··· Source extract ···
Just understand you'll probably want to hit these areas in the early morning for the best chance of success.. during the summer months the fish scatter once the sun rises high overhead. That means getting to the fishing spot at 6am or so and waking up at 3:30 -4 am on Vacation time lol. 

Evening fishing can work too, but expect to battle a heck of a lot more traffic and beach goers, can add 30 mins to your drive both ways.


----------



## SOPcirca88 (Oct 15, 2014)

Thank you all for the advice. I definitely didn't consider the violent rays of your Floridian sun lol. Vinnx it's funny that I can hardly wake up for work or class but for fishing... not a problem lol. Thanks again Florida Anglers!!!


----------



## BPReeds (Jan 11, 2013)

If it wasn't mentioned yet, you will need a license....summer is brutal here...


----------



## SOPcirca88 (Oct 15, 2014)

Thank you all for the help.. I am now starting to narrow it down after doing my homework with the info received here. #1 Skyway bridge #2 Melbourne #3 Daytona.

Now as Vinnx mentioned the sun beating down on the surface making the fish scatter..... what species can I look forward to catching at the begging of June? Lol I was feeling hopeful of Pin/Trolley Rigging for Kingfish... But snapper, shark, grouper, or drum would be great also.


----------



## John Smith_inFL (Nov 22, 2009)

May 14 - - - Central Florida temps are hitting *MID 90s* already . . . . and this is only the middle of MAY !!!
LOL some days we have 90/90 weather . . . . *high 90s temps with 90% humidity* !!! down right BRUTAL just as Reeds mentioned.

is gonna be one HOT summer for sure !!!


----------



## SOPcirca88 (Oct 15, 2014)

>


BarefootJohnny said:


> May 14 - - - Central Florida temps are hitting *MID 90s* already . . . . and this is only the middle of MAY !!!
> LOL some days we have 90/90 weather . . . . *high 90s temps with 90% humidity* !!! down right BRUTAL just as Reeds mentioned.
··· Data for this exercise ···
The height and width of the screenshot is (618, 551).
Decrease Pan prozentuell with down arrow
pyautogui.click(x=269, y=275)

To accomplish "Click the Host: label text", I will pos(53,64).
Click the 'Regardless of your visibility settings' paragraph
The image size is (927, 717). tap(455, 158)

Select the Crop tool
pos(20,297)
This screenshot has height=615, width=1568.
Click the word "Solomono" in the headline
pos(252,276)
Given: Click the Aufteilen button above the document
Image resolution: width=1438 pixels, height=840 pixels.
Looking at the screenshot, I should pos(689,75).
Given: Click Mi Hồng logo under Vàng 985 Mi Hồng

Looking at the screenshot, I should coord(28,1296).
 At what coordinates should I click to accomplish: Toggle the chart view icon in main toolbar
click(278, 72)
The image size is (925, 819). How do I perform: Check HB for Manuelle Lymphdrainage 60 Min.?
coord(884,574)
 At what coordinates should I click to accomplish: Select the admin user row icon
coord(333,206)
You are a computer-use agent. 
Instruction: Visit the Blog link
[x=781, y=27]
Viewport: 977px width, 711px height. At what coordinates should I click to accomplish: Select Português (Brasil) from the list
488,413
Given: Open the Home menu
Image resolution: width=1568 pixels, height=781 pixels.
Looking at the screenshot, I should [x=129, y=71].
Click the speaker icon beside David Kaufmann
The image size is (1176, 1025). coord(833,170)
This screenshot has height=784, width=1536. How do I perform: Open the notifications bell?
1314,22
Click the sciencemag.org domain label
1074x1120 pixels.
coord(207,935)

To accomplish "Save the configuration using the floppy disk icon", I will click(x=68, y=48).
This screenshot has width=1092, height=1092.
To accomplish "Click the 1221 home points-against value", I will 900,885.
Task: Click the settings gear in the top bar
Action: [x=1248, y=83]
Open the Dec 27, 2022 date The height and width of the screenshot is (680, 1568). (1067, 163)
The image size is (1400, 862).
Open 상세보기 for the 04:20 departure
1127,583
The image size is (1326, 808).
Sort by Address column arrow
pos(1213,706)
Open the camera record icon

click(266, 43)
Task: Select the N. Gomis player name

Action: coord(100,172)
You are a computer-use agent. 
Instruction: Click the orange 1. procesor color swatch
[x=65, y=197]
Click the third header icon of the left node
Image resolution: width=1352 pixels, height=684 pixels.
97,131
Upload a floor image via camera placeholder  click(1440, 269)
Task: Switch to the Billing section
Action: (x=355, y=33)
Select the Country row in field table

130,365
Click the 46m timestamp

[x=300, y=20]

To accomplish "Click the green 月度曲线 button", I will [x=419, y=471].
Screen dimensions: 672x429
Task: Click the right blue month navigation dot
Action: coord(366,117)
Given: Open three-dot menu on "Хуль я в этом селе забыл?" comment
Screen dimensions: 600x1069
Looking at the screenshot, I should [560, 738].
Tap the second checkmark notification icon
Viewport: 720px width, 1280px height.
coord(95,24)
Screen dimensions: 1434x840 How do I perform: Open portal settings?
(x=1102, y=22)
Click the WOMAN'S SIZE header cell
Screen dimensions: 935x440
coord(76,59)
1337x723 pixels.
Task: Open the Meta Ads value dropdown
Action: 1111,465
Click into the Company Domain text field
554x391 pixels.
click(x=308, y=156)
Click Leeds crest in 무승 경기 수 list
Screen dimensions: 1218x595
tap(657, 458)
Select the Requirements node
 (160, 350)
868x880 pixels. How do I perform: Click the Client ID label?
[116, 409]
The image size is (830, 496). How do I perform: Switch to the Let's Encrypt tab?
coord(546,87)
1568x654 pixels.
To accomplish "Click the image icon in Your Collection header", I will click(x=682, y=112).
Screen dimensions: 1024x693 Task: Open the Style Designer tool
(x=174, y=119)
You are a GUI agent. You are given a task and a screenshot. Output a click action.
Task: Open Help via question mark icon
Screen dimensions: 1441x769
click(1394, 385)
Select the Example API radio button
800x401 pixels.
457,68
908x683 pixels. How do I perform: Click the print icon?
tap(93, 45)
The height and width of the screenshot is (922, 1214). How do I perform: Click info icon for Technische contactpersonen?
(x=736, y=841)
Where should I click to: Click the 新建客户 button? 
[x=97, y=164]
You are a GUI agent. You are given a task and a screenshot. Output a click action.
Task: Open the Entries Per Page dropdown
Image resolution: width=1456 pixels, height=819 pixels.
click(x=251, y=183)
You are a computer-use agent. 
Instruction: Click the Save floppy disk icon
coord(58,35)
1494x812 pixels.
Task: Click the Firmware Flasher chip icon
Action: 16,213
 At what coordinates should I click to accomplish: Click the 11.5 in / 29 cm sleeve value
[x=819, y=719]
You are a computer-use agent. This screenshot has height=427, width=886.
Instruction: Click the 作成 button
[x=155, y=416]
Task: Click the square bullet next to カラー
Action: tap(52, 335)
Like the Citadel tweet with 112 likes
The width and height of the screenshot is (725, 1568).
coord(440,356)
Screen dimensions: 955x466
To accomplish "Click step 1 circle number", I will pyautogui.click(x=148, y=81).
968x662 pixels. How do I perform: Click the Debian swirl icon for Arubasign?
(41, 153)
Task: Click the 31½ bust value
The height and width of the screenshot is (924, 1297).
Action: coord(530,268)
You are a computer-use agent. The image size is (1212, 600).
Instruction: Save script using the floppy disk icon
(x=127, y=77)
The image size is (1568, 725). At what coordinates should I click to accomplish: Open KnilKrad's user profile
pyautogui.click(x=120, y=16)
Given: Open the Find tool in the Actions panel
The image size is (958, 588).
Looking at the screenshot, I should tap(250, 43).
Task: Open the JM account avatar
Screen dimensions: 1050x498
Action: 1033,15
···
» **Task set**
A - Present everything in the records from the line containing "908x683 pixels. How" down to the line containing "click(x=251, y=183)", inclusive, as a Markdown table with the columns Row and Line, omitting blank lines.
B - Extend the Florida fishing thread beyond its last line.
The Florida fishing thread and the records are independent of each other.

» **Expected outputs**
A -
| Row | Line |
|---|---|
| 1 | 908x683 pixels. How do I perform: Click the print icon? |
| 2 | tap(93, 45) |
| 3 | The height and width of the screenshot is (922, 1214). How do I perform: Click info icon for Technische contactpersonen? |
| 4 | (x=736, y=841) |
| 5 | Where should I click to: Click the 新建客户 button?  |
| 6 | [x=97, y=164] |
| 7 | You are a GUI agent. You are given a task and a screenshot. Output a click action. |
| 8 | Task: Open the Entries Per Page dropdown |
| 9 | Image resolution: width=1456 pixels, height=819 pixels. |
| 10 | click(x=251, y=183) |

B -
> 
> is gonna be one HOT summer for sure !!!


How bad/good is the fishing in the heat of the summer?


----------



## John Smith_inFL (Nov 22, 2009)

Don't know about the fishing - it is just too danged HOT - 
The only place that I fish salt water in the summer is under the *Max Brewer Bridge at Titusville*. 
One hour drive from Orlando. http://www.drmp.com/FP_Max_Brewer_Bridge.html
Although there is a LOT of pressure on this and other bridges in Florida, it is on the
Indian River that connects to the ocean and its fishes.
I have caught spot, snapper, sheepshead, trout, croaker, etc in small numbers.
tons of the normal bottom thieves. My best catch was a 8# sheepshead on a fiddler crab. (in the winter).
Some anglers have caught some decent size snook at night (which is a seasonal fish and also requires a $10 permit).
The best thing about this bridge is that the new bridge was built over the old one which makes
for a lot of SHADE to fish under and a very nice breeze.
The other bridges such as SkyWay, New Smyrna and Daytona, you must bring your beach umbrella. I have never fished them.
Best of luck in whatever you choose.


----------



## SOPcirca88 (Oct 15, 2014)

Thanks BarefootJohnny!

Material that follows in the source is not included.